Synaescope is a metal band from Sydney, NSW that released its debut EP As The Light Fades in 2015. The band consists of Warren (vocals), Luke (guitar), Ishan (guitar), James (bass) and Daniel (drums).

In 2016 they topped the voting for Heavy Magazine's BEST UNDERGROUND BAND of 2015 and were also voted #1 band to appear at the (now defunct) nationwide LEGION MUSIC FESTIVAL.

March of 2017 they released the single The Illusion of Control on all major streaming platforms and stores, which marks the first time the band has worked with Forrester Savell (12 Foot Ninja, Karnivool, Birds of Tokyo).

Members

Current
Warren Harding – lead vocals (2014–present)

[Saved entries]
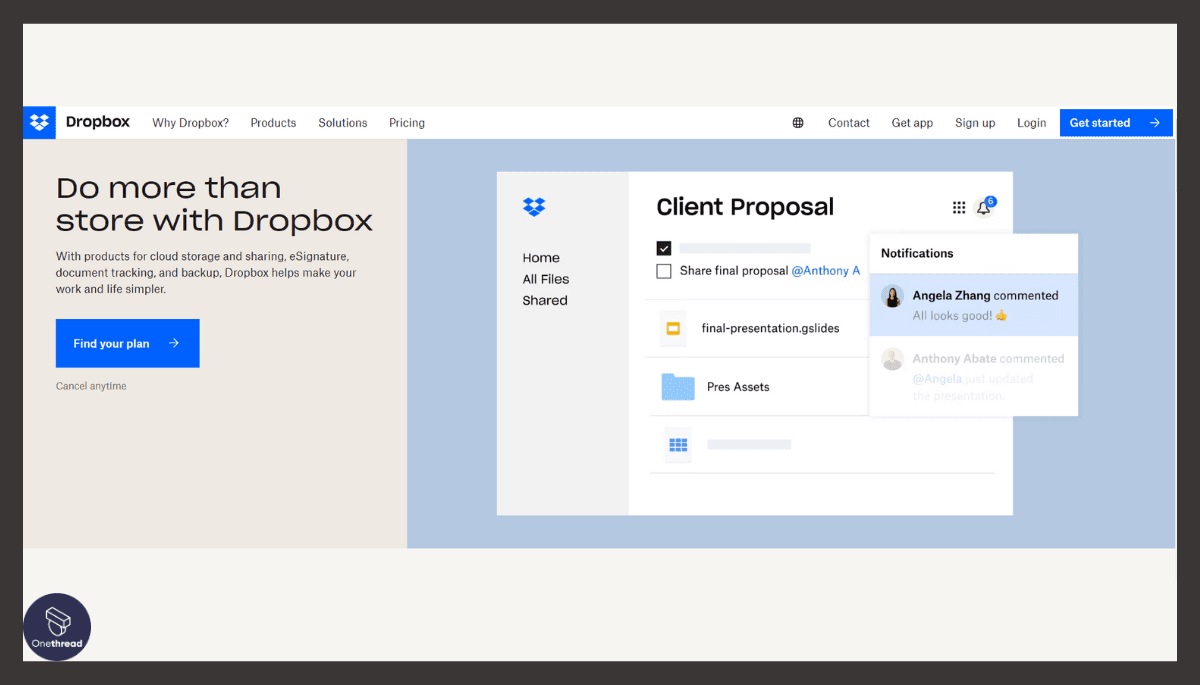Select Shared in the sidebar

pos(544,300)
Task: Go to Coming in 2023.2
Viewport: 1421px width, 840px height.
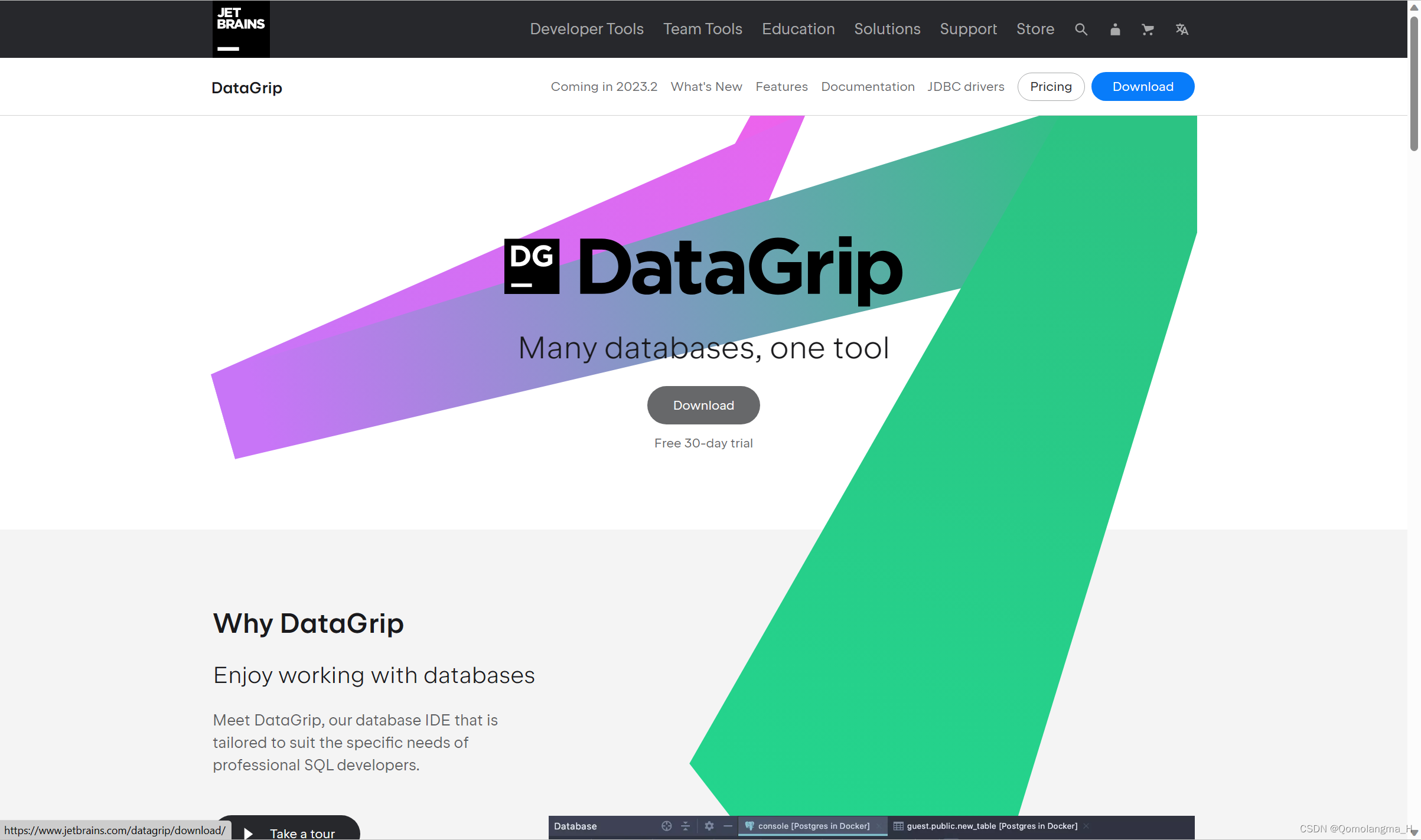Action: [x=604, y=87]
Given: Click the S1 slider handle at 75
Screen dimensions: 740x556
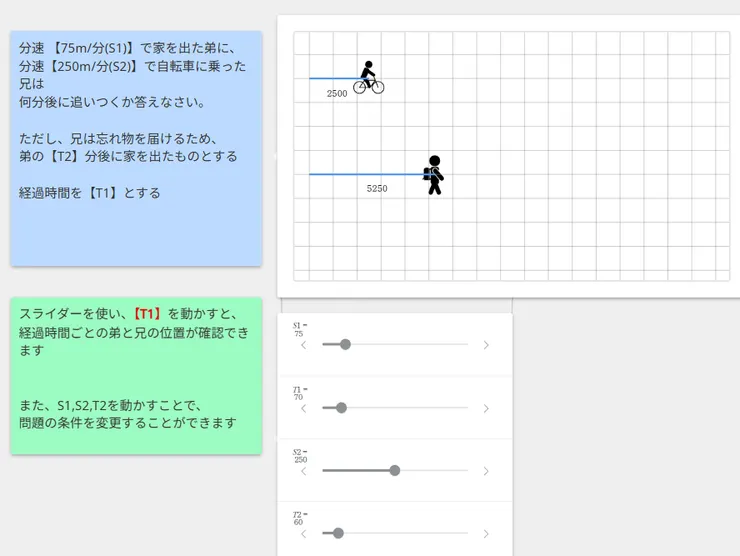Looking at the screenshot, I should (x=345, y=345).
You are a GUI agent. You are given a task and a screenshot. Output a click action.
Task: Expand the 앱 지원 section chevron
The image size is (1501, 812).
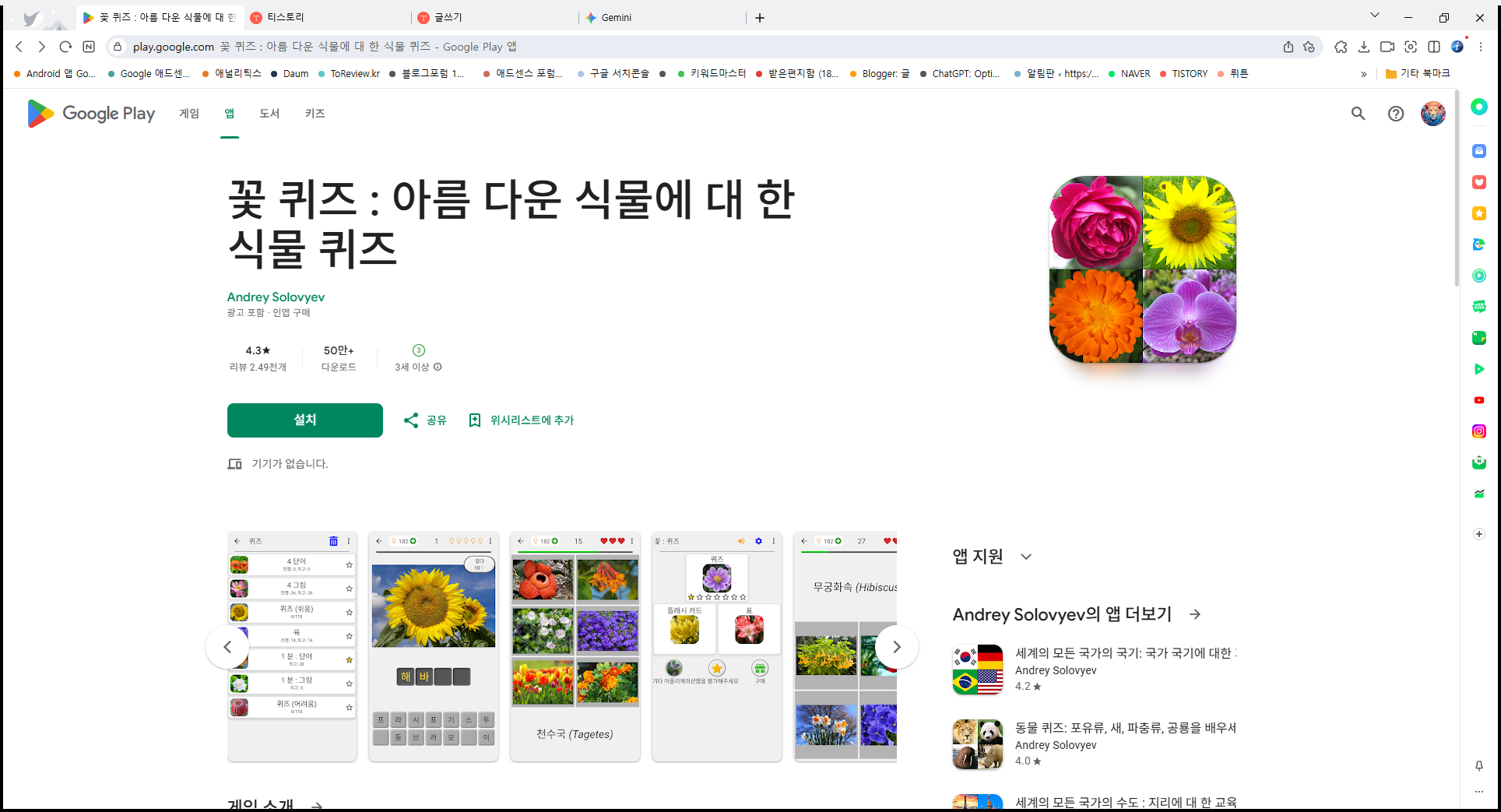tap(1026, 557)
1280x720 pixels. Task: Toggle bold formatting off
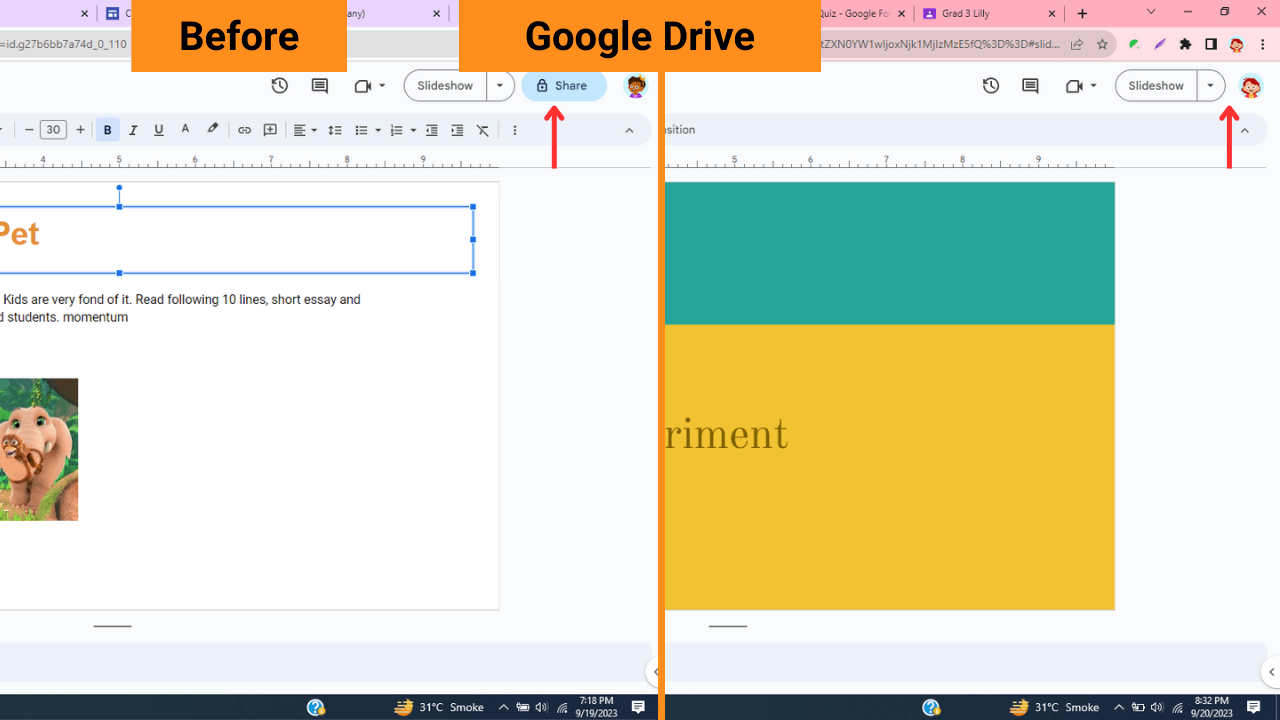tap(107, 130)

▶ [WHAT YOU WILL DO]:
1 – In the Synaescope band profile, what single did the band release in March 2017?
2 – Pick up the Synaescope band profile after its final line and continue it.

▶ [OUTPUTS BY TASK]:
1 – The Illusion of Control

2 –
Luke Johnson – guitar (2015–present)
Ishan Karunanayake – guitar (2015–present)
James Brittain – bass (2018–present)
Michael Keeble – drums (2020–present)

Past
Daniel Waldow – drums (2017–2020)
Pablo Fernandez – bass (2014–2018)
Kayd Anderson – drums (2014–2017)
Matthew Hamm  – guitar (2014–2015)

Timeline

Discography

EPs
As The Light Fades (2015)

Singles
The Illusion of Control (2017)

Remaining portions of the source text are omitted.